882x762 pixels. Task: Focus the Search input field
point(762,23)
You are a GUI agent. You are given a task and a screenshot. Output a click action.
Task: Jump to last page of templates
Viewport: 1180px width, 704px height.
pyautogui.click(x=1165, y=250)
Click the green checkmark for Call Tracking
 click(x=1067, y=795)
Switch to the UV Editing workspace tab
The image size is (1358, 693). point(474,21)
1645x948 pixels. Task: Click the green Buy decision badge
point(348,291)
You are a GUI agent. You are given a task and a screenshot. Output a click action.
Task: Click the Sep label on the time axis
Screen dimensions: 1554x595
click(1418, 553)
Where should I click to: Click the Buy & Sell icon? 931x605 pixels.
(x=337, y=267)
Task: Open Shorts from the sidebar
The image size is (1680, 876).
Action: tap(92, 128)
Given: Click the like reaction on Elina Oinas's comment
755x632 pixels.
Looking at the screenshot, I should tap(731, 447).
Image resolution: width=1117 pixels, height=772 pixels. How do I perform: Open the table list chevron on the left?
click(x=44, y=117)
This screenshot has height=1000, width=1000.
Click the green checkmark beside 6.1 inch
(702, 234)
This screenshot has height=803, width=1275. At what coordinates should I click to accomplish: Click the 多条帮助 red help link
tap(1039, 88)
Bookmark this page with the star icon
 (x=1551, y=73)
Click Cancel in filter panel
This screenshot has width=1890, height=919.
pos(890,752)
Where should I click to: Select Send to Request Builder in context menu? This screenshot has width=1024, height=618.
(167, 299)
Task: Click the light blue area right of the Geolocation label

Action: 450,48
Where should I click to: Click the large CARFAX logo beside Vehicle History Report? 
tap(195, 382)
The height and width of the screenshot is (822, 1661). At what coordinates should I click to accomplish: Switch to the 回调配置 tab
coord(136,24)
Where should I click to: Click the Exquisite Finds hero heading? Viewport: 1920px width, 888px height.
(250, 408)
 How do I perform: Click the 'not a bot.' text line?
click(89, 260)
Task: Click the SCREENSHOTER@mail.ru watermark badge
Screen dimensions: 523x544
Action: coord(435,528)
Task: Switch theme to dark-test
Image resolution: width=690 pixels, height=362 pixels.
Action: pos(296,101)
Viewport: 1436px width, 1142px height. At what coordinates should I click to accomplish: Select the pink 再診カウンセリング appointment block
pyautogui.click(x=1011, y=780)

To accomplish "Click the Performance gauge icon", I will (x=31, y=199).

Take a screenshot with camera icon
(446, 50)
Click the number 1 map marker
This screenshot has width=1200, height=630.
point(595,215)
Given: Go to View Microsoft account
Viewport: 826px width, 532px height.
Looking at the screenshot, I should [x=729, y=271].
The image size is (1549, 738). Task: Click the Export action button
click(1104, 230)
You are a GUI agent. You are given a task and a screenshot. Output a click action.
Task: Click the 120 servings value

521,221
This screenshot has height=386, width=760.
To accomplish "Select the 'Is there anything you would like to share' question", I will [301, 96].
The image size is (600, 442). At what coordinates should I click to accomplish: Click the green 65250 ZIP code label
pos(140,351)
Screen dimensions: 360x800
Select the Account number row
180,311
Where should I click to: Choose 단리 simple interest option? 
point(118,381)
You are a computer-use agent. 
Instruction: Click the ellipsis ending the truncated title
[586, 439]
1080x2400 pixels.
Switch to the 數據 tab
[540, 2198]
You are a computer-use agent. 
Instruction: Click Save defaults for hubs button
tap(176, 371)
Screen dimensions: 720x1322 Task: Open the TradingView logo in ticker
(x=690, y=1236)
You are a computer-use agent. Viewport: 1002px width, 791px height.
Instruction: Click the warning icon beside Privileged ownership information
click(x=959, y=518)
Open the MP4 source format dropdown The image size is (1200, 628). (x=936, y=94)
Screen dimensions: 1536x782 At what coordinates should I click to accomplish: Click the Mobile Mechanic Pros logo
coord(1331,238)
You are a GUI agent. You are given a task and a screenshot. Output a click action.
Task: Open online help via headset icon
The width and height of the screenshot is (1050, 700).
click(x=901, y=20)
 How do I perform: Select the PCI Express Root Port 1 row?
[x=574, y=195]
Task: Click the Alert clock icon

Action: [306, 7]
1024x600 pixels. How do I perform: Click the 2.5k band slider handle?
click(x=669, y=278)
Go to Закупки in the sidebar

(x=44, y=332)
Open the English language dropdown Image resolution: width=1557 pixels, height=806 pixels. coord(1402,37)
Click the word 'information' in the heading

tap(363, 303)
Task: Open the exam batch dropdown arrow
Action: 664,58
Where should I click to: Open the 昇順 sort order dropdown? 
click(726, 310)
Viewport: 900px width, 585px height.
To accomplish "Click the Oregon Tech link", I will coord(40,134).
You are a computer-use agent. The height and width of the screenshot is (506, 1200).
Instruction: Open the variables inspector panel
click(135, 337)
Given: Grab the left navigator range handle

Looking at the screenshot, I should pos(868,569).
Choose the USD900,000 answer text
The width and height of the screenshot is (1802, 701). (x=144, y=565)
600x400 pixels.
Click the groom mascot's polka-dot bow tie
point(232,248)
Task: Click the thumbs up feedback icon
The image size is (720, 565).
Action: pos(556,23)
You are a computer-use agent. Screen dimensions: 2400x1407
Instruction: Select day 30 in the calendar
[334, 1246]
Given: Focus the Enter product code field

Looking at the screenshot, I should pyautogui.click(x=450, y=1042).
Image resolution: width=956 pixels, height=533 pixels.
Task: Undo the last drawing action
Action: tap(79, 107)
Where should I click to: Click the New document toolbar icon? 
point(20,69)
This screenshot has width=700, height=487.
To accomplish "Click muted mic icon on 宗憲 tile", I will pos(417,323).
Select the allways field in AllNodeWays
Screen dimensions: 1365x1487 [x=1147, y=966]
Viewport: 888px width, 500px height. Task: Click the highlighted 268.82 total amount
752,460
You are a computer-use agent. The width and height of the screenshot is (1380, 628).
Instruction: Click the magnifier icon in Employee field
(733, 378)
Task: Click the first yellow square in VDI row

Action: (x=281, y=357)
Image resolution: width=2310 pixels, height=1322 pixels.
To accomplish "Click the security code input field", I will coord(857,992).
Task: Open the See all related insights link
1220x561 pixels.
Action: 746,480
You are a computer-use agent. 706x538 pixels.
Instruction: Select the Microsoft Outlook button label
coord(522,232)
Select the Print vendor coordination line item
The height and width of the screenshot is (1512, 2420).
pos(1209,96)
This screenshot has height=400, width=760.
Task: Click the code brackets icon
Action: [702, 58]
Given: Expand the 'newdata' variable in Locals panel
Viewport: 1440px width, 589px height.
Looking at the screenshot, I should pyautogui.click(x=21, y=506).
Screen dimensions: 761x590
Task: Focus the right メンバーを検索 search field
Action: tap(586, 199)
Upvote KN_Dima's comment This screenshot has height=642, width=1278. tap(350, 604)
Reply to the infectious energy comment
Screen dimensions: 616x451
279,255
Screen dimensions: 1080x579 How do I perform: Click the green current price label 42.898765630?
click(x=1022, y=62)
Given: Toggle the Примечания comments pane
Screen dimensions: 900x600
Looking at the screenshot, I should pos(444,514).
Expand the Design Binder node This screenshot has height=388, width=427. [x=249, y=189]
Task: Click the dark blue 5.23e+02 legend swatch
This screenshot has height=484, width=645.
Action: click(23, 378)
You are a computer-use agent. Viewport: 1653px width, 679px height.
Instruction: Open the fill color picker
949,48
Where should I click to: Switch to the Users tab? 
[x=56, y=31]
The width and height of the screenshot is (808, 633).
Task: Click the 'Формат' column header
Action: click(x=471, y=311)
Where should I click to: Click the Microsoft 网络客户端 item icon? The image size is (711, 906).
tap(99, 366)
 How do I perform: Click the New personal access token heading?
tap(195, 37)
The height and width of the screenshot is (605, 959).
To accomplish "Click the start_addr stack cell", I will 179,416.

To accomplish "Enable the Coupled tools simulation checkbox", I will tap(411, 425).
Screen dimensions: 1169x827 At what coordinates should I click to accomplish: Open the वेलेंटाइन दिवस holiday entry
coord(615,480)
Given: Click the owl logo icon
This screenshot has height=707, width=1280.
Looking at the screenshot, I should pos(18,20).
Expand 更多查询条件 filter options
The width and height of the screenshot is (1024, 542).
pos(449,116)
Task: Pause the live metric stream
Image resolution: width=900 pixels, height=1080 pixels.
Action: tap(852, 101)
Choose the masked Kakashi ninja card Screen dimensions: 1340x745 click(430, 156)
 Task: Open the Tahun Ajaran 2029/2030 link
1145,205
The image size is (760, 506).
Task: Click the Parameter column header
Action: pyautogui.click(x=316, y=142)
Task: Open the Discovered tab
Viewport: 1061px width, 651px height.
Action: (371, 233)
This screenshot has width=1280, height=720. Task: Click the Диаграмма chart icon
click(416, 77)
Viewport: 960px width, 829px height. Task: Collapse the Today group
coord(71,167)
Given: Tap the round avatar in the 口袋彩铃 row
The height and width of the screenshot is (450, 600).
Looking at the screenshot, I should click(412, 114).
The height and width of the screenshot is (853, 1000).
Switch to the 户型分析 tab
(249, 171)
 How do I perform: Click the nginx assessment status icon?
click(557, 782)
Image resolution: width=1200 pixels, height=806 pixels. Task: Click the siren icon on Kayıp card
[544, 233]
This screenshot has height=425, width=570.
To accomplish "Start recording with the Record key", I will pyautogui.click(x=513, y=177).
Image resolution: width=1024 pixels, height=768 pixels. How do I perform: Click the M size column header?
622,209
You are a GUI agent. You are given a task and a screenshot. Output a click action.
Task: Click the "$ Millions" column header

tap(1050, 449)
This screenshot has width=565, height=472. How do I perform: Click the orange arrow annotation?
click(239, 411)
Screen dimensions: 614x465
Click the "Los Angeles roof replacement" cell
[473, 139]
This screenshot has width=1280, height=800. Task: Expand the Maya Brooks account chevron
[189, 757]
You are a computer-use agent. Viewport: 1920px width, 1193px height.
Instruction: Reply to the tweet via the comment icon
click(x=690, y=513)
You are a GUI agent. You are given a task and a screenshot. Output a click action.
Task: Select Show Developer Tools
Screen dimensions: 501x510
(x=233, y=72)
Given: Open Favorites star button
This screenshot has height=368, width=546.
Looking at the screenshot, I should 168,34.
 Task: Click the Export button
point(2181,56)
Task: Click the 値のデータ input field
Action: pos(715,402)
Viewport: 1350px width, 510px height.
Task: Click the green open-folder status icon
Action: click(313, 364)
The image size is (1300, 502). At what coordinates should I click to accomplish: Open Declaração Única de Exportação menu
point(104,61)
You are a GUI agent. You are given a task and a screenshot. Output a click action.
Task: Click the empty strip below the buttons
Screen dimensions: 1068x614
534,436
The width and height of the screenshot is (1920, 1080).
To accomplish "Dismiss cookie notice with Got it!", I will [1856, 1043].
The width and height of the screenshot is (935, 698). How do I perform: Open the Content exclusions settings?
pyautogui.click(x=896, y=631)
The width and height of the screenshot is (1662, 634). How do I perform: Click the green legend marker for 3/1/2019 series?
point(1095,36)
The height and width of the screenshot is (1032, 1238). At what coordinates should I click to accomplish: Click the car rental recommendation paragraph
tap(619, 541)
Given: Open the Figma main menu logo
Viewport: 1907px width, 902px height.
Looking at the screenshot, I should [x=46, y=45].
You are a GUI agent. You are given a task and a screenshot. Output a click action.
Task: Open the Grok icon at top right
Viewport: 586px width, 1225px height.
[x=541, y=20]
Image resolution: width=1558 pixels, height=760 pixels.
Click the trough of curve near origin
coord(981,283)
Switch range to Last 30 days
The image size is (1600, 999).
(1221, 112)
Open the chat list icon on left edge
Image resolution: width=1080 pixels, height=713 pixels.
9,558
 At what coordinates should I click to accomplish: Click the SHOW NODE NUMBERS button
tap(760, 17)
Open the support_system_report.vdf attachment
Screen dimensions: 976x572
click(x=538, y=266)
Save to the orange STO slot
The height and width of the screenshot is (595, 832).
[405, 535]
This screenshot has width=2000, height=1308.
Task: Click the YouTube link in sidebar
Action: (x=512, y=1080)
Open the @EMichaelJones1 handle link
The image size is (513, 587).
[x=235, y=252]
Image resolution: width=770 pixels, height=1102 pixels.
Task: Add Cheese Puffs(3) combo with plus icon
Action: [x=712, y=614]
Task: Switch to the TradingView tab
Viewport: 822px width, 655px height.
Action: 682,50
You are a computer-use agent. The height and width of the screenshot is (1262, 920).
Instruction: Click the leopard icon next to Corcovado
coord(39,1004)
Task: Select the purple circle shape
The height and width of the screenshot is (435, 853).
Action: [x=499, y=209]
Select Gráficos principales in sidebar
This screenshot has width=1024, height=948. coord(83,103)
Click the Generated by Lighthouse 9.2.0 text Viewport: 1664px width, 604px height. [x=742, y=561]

▸ **Instructions to follow**
Starting with the line that holds "Screen dimensions: 360x800" and ending with the line that holds "Open the English", retype every line in the data above exactly, and nothing else.

▸ **Result of the task**
Screen dimensions: 360x800
Select the Account number row
180,311
Where should I click to: Choose 단리 simple interest option? 
point(118,381)
You are a computer-use agent. 
Instruction: Click the ellipsis ending the truncated title
[586, 439]
1080x2400 pixels.
Switch to the 數據 tab
[540, 2198]
You are a computer-use agent. 
Instruction: Click Save defaults for hubs button
tap(176, 371)
Screen dimensions: 720x1322 Task: Open the TradingView logo in ticker
(x=690, y=1236)
You are a computer-use agent. Viewport: 1002px width, 791px height.
Instruction: Click the warning icon beside Privileged ownership information
click(x=959, y=518)
Open the MP4 source format dropdown The image size is (1200, 628). (x=936, y=94)
Screen dimensions: 1536x782 At what coordinates should I click to accomplish: Click the Mobile Mechanic Pros logo
coord(1331,238)
You are a GUI agent. You are given a task and a screenshot. Output a click action.
Task: Open online help via headset icon
The width and height of the screenshot is (1050, 700).
click(x=901, y=20)
 How do I perform: Select the PCI Express Root Port 1 row?
[x=574, y=195]
Task: Click the Alert clock icon

Action: [306, 7]
1024x600 pixels. How do I perform: Click the 2.5k band slider handle?
click(x=669, y=278)
Go to Закупки in the sidebar

(x=44, y=332)
Open the English language dropdown Image resolution: width=1557 pixels, height=806 pixels. coord(1402,37)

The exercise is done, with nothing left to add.